MSOL Admin Function

Welcome Forums General PowerShell Q&A MSOL Admin Function

This topic contains 1 reply, has 2 voices, and was last updated by

 
Participant
3 months, 3 weeks ago.

  • Author
    Posts
  • #103283

    Participant
    Points: 0
    Rank: Member

    For anyone with extra time:

    How should I go about error handling/prevention for the User already being a member of the target groups?

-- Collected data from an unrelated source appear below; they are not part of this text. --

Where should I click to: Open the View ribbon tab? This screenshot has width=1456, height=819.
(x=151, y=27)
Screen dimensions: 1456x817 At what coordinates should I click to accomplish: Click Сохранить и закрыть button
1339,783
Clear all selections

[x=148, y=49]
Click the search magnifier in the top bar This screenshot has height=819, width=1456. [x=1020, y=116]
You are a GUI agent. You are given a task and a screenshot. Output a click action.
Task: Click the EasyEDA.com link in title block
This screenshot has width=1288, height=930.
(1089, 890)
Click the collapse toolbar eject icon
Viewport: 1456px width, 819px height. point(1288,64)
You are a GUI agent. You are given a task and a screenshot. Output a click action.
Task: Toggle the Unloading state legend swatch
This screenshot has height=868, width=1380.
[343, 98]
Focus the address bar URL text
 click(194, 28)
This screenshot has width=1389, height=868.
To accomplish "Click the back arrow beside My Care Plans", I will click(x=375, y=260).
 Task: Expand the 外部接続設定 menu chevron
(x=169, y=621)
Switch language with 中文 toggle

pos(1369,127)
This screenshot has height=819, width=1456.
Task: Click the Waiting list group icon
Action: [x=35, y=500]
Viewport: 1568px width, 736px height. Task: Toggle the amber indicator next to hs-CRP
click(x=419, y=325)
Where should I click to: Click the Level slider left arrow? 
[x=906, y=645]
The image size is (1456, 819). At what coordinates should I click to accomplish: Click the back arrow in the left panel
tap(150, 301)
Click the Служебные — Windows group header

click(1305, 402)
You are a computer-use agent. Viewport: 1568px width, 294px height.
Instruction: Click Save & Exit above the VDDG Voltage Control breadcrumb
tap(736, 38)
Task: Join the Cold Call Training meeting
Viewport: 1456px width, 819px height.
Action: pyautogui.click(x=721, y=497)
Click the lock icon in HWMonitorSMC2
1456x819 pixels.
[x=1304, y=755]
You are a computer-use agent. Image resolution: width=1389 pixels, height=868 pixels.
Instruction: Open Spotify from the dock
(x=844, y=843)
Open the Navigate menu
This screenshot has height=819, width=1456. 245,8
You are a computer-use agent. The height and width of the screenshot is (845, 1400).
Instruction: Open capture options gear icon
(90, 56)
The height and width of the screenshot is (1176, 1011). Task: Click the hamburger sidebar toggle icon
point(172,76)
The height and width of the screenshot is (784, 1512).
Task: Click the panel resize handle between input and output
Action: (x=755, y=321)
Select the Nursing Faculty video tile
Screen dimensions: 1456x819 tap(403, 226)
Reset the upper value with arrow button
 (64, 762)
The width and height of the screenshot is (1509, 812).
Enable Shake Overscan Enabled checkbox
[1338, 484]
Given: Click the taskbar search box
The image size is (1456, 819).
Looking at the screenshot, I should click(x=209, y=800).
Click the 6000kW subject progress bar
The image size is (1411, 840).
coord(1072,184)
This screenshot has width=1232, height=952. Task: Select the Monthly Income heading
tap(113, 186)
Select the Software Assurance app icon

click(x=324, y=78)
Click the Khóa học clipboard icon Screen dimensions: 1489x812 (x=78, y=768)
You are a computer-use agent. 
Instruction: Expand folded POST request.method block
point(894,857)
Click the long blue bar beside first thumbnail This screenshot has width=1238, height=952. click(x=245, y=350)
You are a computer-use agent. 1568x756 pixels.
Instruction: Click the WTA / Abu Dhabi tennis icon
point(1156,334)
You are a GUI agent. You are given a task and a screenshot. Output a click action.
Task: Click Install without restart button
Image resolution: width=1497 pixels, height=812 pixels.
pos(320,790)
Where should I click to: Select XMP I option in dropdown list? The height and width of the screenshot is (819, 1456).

    function set-365admin {
    
      [CmdletBinding()]
      param
      (
        [Parameter(Mandatory=$false,
        HelpMessage='Do you want to use Default Settings, if you do not specify its set to true?')]
          [bool] $default = $true,
          [Parameter(Mandatory=$false,
        HelpMessage='Do you want to use Default Settings, if you do not specify its set to true?')]
          [string] $user = (read-host "Type a user display name like 'Sue Somebody'"),
        [Parameter(Mandatory=$True,
        HelpMessage="This will open the Technet Article describing all available roles, set to false by default use '-web:`$`true' to trigger page")]
          [bool] $web = $false,
        [Parameter(Mandatory=$false,
        HelpMessage="Adds read access on all O365 Users and adds Admin access to EAC")]
          [string] $roleName="Exchange Service Administrator",
          [Parameter(Mandatory=$false,
        HelpMessage="Adds Support Link to Create Service Tickets Direct with MS or Dell as Applicable")]
          [string] $roleName2="Service Support Administrator",
          [Parameter()]
              $oldverbose = $VerbosePreference,
           [Parameter()]
              $VerbosePreference = "continue",
          [Parameter(Mandatory=$false,
          HelpMessage="Use this to reviwe the available admin roles, pipe it out to gridview or just call it")]
          $roles = (Get-MsolRole | ? {$_.Name -like '*administrator*'} | Select *)
    
      )
      process {
      $oldverbose = $VerbosePreference
      $VerbosePreference = "continue"
      Write-Verbose "Verbose Set Proceeding"
      start-sleep -Seconds 2
      IF ($web) 
      {start https://docs.microsoft.com/en-us/azure/active-directory/active-directory-assign-admin-roles-azure-portal}
      elseif ($default) {
      write-verbose "Detected Default Config - $default Use CTRL + C to QUIT or Hit Enter to Proceed"
    
      pause
    Add-MsolRoleMember -RoleMemberEmailAddress (Get-MsolUser | Where DisplayName -eq $dispName).UserPrincipalName -RoleName $roleName
        write-verbose "Added Exchange Admin proceeding with Service Support Admin"
    Add-MsolRoleMember -RoleMemberEmailAddress (Get-MsolUser | Where DisplayName -eq $dispName).UserPrincipalName -RoleName $roleName2
    
        Write-Verbose "$user is currently member of the following"
    Get-MsolUserRole -UserPrincipalName ((Get-MsolUser | ? {$_.DisplayName -like $user}).UserPrincipalName)
    
        Write-Verbose "Script is completed, resetting verbose and exiting"
        $VerbosePreference = $oldverbose
        
        Break
      }
      else {
      $oldverbose = $VerbosePreference
      $VerbosePreference = "continue"
      write-verbose "This function is designed to address default adjustments only, please modify user membership manually"
      start-sleep -Seconds 2
      Write-verbose "Triggering the How to Page"
      start https://docs.microsoft.com/en-us/powershell/module/msonline/add-msolrolemember?view=azureadps-1.0
    
      Write-Verbose "Script is completed, resetting verbose and exiting"
        $VerbosePreference = $oldverbose
        Break
      }
      #End Process
      }
      #End Function
      }
    
    
  • #103292

    Participant
    Points: 15
    Rank: Member

    I don't see where you are trying to look at groups or compare against group list.
    Use the MSOL cmdlets to get a list of the users in a given group and use if/then or try catch.
    Use the current user and the MSOL cmdlets to check membership, and use the same logic as in the above.

    Get-Msol​Group
    Gets groups from Azure Active Directory.
    'docs.microsoft.com/en-us/powershell/module/msonline/get-msolgroup?view=azureadps-1.0'

    Get-Msol​Group​Member
    Retrieves members of the specified group.
    'docs.microsoft.com/en-us/powershell/module/msonline/get-msolgroupmember?view=azureadps-1.0'

The topic ‘MSOL Admin Function’ is closed to new replies.